果然,不一会儿,船就平稳多了。再看看前面,一片芦苇葱茏苍翠,卢承庆朗朗的笑声就洒在了周围的浪花里:“宦海如行舟,时时有风险,下官宠辱不惊,其奈我何?”
“难道大人没有委屈之时么?”
卢承庆收住笑意道:“人非圣贤,焉能无忧,焉能不被曲解?”
长史虽系朝廷命官,却是土著人氏。贞观二十三年中进士后被任为吴县县令,后被擢拔为州长史,未再进长安。对朝堂风雨他只是耳闻,卢承庆一番话让他大开眼界,情知宦海险恶,非常人所能思之。
日暮时分,两人才回到城中,各自回了府邸。
卢承庆一进门,府令就告诉他说京都来人了,他不免感到有些惊异。自来润州后,除了与上官仪有间或的书信往来外,绝少京官来此。即便有,也是被贬路过之人。这大冬天的,有谁会餐风露宿、不期而至呢?他忽然就有了担心,是不是朝廷又要追究他了!
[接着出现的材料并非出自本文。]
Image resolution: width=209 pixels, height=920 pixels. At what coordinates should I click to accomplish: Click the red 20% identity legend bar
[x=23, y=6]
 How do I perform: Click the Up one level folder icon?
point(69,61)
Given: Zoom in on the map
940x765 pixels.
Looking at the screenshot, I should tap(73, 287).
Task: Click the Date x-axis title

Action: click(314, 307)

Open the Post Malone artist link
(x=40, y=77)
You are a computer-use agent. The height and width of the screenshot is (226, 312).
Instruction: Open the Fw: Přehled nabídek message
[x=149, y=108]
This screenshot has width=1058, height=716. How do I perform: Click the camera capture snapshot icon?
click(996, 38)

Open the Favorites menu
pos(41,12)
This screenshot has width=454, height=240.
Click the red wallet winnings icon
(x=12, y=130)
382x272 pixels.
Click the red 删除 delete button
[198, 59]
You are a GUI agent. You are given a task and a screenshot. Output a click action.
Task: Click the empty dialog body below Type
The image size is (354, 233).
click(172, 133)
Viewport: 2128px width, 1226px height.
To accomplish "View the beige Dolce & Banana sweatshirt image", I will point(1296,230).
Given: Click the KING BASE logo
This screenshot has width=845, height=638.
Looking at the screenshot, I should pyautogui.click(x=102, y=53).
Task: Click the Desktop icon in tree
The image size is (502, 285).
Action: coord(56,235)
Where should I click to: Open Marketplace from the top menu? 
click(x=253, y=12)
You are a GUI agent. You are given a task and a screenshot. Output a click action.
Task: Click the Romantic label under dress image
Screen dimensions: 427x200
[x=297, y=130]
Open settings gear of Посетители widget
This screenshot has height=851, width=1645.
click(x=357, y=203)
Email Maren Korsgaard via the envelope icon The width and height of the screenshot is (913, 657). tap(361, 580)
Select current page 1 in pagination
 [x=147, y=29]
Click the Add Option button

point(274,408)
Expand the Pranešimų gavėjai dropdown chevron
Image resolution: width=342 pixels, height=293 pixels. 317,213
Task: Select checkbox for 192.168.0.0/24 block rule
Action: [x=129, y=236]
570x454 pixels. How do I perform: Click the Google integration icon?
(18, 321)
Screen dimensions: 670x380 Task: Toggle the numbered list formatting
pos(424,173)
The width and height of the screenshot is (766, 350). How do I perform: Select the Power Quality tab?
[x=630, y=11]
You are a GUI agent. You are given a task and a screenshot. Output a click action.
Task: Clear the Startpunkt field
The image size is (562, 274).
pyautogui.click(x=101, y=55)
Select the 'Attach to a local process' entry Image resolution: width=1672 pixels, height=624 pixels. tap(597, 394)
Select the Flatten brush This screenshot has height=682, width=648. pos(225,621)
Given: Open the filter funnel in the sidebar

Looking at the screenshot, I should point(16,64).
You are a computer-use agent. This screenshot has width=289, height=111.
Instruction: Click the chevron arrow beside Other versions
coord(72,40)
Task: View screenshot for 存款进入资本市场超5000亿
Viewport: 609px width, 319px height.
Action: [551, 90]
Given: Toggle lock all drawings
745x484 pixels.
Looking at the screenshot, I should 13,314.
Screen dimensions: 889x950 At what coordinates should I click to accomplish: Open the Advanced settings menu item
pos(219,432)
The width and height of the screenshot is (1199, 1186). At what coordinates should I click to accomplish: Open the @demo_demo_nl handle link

这样想着,他来到前厅,就见灯光下坐着一位年约五十的官员,看上去十分面熟,却一时没有认出。待那人听见脚步声抬起头时,他不禁“哦”了一声,这不是大司宪韦思谦么?他急忙上前见礼:“不知大人到此,下官有失远迎,还请恕罪。”
韦思谦摆了摆手道:“事非昨日。在下因为许自然一案为李义府陷害,已贬为司宪侍御史了。”
“又是李义府!”卢承庆又一声感叹。
“多行不义,必无善终。李义府因卖官鬻爵,贪贿无度,又因僭越抗上而免官,已被流放到雟州了。”韦思谦道。
“下官也闻听此事了,真是善恶有报。”卢承庆长舒了一口气。
丫鬟进来给两位大人续上热茶,卢承庆转了话题问道:“大人此行……”
“在下是奉辛茂将大人和上官仪大人之命,来向大人问一件旧案。听说大人当年将拨付给百济驻军抚恤军资悉数交与李义府了?”韦思谦问道。
“是的,当时李义府是遣了少府卿武元爽前来提取的。”
“百济熊津都督刘仁轨大人屡次上书朝廷,言及士卒疲羸,冬衣夏服,纷思西归,军心不稳。辛大人与上官大人疑为此资财为李义府私吞,后来审理‘厌胜’之案时果然发现二十万钱来路不明。”韦思谦道。
“这事只要问武元爽便知。此案若明,李贼难逃腰斩,下官的冤情也可以洗雪了。”卢承庆站起来,在厅中踱着步子,望着窗外的夜色悲喜交集,“上苍有眼啊!四年了,下官背着重负度日如年,盼的就是这一天啊!”